Creato il 28 febbraio 2010 da Close2me

CJ7L’ultima fatica di Chow, uscita in Italia direttamente per il mercato home video, conferma nella sostanza quello che si era sospettato ormai da tempo: Chow è il più grande regista cinese vivente. Immenso non solo per la sua originale sensibilità visiva e narrativa, che capovolge la funzione fantascientifica del digitale conducendola verso soluzioni scenicamente incredibili, ma soprattutto per il suo personale talento capace di coniugare un linguaggio complesso (amalgama di cinema classico, di genere e citazionista) con la natura popolare e squisitamente universale del cinema commerciale.
“Ti (Stephen Chow) e suo figlio Dicky (Xu Jiao), orfano di madre, cercano di sopravvivere in onestà nonostante il lavoro umile del padre e la retta scolastica non irrisoria dell’istituto in cui Ti manda il figlio affinché possa avere possibilità migliori delle sue. Ti è anche in debito con un capo della Triade, semplicemente chiamato Boss (Chi Chung Lam), il quale gli ha prestato i soldi per pagare il funerale della defunta moglie. Dicky vive nella conseguente povertà causata dal minuto salario mensile del padre, proprio lui un giorno cerca di comprare qualche giocattolo al figlio per distrarsi un po’. Ti non riesce a comperare nessun gioco, e così comincia a rovistare nella spazzatura, proprio qui trova un simpatico peluche che porta subito in casa. Col passare del tempo, Ti e Dicky scoprono che il simpatico pupazzo è in realtà un essere animato giunto dallo spazio, e che i suoi simili lo stanno ricercando”

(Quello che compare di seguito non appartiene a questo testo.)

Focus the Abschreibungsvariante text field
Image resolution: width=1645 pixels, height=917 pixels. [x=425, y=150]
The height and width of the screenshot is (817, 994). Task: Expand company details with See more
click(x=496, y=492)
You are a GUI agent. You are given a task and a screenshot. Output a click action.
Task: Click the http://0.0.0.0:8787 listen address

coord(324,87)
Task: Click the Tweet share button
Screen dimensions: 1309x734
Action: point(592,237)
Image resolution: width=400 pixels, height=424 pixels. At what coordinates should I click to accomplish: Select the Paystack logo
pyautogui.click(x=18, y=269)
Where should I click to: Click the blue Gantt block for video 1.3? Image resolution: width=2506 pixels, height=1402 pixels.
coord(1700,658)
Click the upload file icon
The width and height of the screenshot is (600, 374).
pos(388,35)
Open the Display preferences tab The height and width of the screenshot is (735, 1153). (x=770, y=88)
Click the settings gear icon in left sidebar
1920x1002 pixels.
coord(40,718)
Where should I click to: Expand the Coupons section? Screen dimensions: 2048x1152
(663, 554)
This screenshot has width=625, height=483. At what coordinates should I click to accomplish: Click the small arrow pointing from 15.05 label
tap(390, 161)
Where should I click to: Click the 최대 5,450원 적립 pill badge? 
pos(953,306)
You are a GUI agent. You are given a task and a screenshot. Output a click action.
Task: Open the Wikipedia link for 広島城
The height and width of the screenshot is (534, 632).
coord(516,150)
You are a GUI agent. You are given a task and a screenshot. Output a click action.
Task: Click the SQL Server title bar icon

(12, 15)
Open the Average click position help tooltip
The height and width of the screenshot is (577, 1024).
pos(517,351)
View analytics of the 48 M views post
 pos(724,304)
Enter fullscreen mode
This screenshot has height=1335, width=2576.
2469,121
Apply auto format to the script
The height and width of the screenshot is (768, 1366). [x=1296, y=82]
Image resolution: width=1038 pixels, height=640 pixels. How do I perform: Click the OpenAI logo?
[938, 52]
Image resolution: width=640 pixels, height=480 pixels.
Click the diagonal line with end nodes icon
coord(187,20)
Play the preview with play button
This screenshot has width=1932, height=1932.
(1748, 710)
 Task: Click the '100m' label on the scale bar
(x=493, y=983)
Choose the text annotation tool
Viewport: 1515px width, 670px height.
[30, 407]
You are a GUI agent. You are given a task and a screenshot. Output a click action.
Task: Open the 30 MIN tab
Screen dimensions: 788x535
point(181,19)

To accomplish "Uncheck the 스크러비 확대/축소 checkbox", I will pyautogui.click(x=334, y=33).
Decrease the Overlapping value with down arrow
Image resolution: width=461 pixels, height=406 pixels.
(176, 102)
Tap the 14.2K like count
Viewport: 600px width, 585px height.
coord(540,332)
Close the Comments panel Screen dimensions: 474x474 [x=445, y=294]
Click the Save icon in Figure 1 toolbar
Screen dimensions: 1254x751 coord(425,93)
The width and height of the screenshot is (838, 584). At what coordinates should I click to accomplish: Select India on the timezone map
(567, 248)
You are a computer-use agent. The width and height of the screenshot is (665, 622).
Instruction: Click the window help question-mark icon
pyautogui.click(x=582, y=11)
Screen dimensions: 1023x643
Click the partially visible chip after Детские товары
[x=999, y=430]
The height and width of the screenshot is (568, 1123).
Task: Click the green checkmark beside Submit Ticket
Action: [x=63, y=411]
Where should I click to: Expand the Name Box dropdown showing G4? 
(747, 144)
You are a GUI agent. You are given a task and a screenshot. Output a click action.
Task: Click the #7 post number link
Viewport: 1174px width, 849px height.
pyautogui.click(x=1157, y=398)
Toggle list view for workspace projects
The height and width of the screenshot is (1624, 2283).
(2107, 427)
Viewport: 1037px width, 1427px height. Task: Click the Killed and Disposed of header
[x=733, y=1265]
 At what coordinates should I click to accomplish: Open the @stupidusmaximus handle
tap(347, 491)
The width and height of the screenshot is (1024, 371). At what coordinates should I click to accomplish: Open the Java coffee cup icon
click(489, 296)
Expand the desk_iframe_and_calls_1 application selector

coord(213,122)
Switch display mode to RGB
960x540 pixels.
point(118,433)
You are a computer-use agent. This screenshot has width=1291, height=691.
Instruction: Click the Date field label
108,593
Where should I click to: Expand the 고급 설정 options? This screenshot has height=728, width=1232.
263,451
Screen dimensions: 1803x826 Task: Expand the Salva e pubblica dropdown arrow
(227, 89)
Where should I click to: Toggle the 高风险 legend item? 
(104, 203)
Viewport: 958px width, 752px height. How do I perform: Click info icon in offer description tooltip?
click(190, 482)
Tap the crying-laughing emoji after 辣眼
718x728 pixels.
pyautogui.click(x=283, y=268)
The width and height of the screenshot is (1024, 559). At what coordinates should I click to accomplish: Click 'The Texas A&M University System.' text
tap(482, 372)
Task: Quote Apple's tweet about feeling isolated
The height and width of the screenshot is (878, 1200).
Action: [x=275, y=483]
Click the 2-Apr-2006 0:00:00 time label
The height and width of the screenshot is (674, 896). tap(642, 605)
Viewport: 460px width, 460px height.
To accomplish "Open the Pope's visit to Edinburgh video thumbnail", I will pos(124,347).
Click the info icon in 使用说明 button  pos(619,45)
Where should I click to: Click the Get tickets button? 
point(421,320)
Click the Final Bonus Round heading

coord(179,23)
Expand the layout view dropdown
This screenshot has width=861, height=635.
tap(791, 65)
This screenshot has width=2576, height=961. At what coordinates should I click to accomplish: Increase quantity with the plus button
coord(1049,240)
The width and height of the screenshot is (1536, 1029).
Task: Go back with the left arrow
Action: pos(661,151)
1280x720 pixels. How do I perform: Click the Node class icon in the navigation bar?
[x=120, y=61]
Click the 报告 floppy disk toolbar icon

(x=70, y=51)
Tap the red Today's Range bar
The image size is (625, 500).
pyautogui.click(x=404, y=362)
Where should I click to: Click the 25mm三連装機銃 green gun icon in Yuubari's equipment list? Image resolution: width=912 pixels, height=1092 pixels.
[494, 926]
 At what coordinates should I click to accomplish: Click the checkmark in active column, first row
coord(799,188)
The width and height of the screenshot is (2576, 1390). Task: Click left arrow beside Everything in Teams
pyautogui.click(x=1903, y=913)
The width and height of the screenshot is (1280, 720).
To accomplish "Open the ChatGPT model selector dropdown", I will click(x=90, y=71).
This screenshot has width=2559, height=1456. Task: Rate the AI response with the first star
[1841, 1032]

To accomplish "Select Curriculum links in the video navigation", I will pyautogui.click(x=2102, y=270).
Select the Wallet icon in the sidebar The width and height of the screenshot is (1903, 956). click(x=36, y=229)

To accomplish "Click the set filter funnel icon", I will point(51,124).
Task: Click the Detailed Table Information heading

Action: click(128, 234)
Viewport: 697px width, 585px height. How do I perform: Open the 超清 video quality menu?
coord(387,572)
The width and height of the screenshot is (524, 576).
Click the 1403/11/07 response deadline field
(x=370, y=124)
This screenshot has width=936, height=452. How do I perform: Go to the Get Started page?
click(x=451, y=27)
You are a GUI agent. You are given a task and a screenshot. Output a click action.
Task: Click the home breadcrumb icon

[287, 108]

A fior di pelle si potrebbe liquidare tutto con l’etichetta di nuovo “ET orientale”, tuttavia questo soltanto per chi, in maniera prevenuta e limitata, identifica nel cinema-luna park americano il debole modello di riferimento. L’opera, mai come nei precedenti capolavori del regista (Kung Fu Hustle e Shaolin Soccer in primis) brilla di una poesia così pura da lasciare spiazzati: metafora totale sul noto tema del “diverso”, del suo impatto con l’ostilità preventiva dei tempi, doverosamente privata di inutili spiegazioni ed indirizzata a critiche sociali affatto prevedibili.
Una vicenda che, dietro la retorica dei rapporti padre-figlio, nasconde imprevisti deragliamenti etici (la morte di un genitore) e persino morali (i rapporti falsati da impellenti necessità opportunistiche, lo status sociale dal quale veniamo indelebilmente marchiati).
Chow racconta senza strafare, da attento osservatore mette in scena tematiche orgogliosamente antiche, fuori dal tempo, lontane da denunce urlate o arringhe di circostanza. Il tutto, come è tipico dell’autore, arricchito da innumerevoli rimandi all’estetica irreale dei cartoon di Tex Avery, al cinema di fantascienza del passato e persino a spassose autocitazioni visive (la sequenza volante di Dicky, ripresa e montata esattamente come quella dell’eroe Sing in Kung Fu Hustle).
Un titolo da recuperare assolutamente, in attesa del sequel – attualmente in preproduzione – che tuttavia conoscerà stavolta la regia al bravo Toe Yuen (A Decade of Love, My Life as McDull).